Он повторил то, что я уже не раз слышал в путешествиях на машине времени и не раз записывал в свои мемуары. В течение нулевого времени ничего не происходит. Более того, ничего не может существовать. Существовать в течение нулевого времени значит не существовать. Тем самым настоящее, отделившееся от прошлого и от будущего, ставшее границей между прошлым и будущим, оказывается фиктивным понятием. Оно выходит за пределы реального. И это правильно: покой, неподвижность, отделенность от движения, статика, переставшая быть относительным и частным моментом динамики, все это не обладает реальным бытием. Только потому, что настоящее — это предел для прошлого и для будущего, только в силу стремления к этому пределу, в силу включения движения в бытие, настоящее сохраняет свою реальность.

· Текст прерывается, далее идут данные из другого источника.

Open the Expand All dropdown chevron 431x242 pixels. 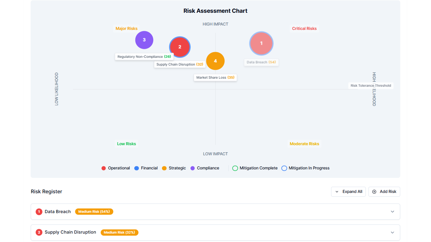[x=336, y=192]
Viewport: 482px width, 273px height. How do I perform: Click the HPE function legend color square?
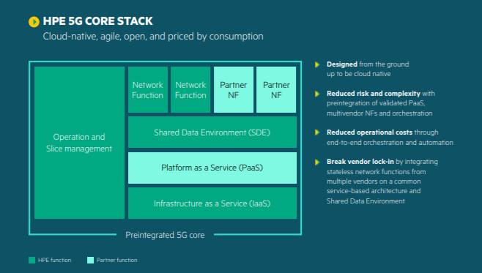(x=31, y=260)
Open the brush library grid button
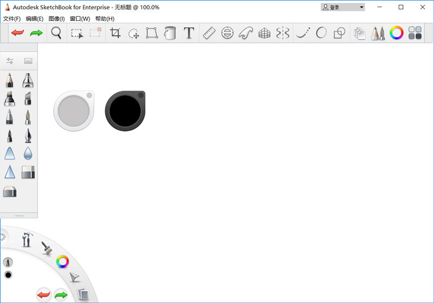The width and height of the screenshot is (434, 303). point(28,61)
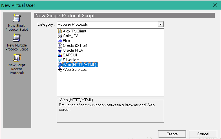
Task: Select the Silverlight list entry
Action: point(71,60)
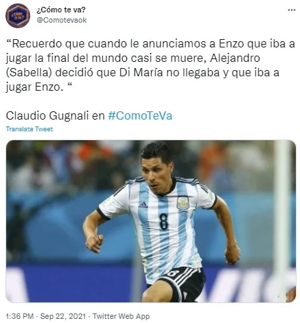Click the player's face in the photo
The image size is (300, 323).
coord(156,174)
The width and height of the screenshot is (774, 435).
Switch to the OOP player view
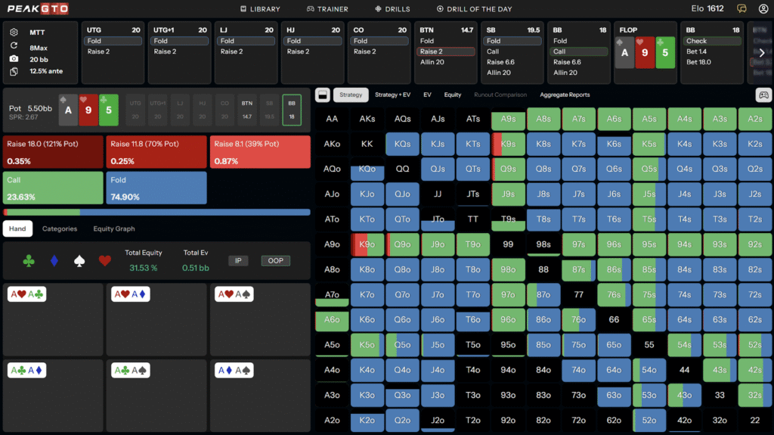[x=275, y=260]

В этой концепции, превращающей дифференциальное исчисление в основу определения бытия, понятия бесконечно малой, предела, производной становятся философией. Философией разума, постигающего бесконечность. Споры о бесконечности, о ее реальности привели к неожиданному выводу: бесконечность — условие бытия. Только бесконечное приближение переменной к некоторому предельному значению делает предел реальным синтезом прошлого и будущего в настоящем.

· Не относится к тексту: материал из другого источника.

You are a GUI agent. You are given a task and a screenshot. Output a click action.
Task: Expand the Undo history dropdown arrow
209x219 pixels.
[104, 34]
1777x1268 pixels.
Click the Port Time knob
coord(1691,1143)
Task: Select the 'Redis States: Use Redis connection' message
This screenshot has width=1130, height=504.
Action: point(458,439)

Как уже сказано, я не раз слышал эту философию бесконечности как составляющей бытия. Но в речи Коши она была тесно связана с обоснованием дифференциального исчисления. Если дифференциальное исчисление стало дифференциальной философией, то и философские размышления о прошлом, настоящем и будущем приобрели новую форму, новое название, новые импульсы для дальнейшего развития.
Для меня разговор с Коши усилил и сделал более отчетливым оптимистическое впечатление, которое сохранилось, росло, начиная с первой попавшей мне в руки книги о дифференциальном исчислении — я упоминал о ней в предыдущем очерке. Это впечатление мне кажется не случайным. Локальное ощущение бессмертия, ощущение бесконечности, существующей в данной точке в данное мгновение, — это естественный эмоциональный аккомпанемент представления об универсальности движения, проникающего в бесконечно малые элементы бытия. И здесь начало оптимистического восприятия парадоксов и апорий бытия. Парадоксов и апорий, в основе которых лежит движение, живая динамика мира.
Поэзия познания
Вскоре после процесса 1786 года об ожерелье королевы я поехал в Дрезден. Парижские впечатления, свидетельствовавшие о приближении революции и о происходивших переменах в общественном сознании, внушили мне желание познакомиться с немецким резонансом таких перемен. О немцах XIХ века говорили: они размышляют о том, что французы уже сделали. Но в 80-е годы XVIII века немцы размышляли о том, что французы собирались сделать. Я уже знал о «Разбойниках» Шиллера, которые предшествовали «Свадьбе Фигаро», но по своему содержанию и эффекту были ближе к 90-м годам, чем комедия Бомарше [161]. Я знал и о дальнейшей эволюции творчества и идей Шиллера, и о его личной судьбе. Для последней середина 80-х годов была благоприятным временем. Шиллер переехал в Лейпциг, часто бывал в Дрездене. В обоих городах у него было симпатизирующее ему окружение, возможность отдохнуть от тягостной военной службы, безденежья и скитаний. Я приехал в Дрезден и узнал, что Шиллер живет в окрестностях города в домике, окруженном большим виноградником, принадлежащем одному лейпцигскому другу поэта. Шиллер дописывал последние сцены «Дон Карлоса». Эти сцены были очень далеки от мирного пейзажа, окружавшего Шиллера, и от его теперешней тихой жизни. Но здесь было и нечто близкое, о чем Шиллер и стал говорить в начавшейся беседе. У него были еще сильны внушенные Руссо представления о свободных чувствах как естественных чувствах человека, зависящих от близости к естественной гармонии бытия, от близости к природе.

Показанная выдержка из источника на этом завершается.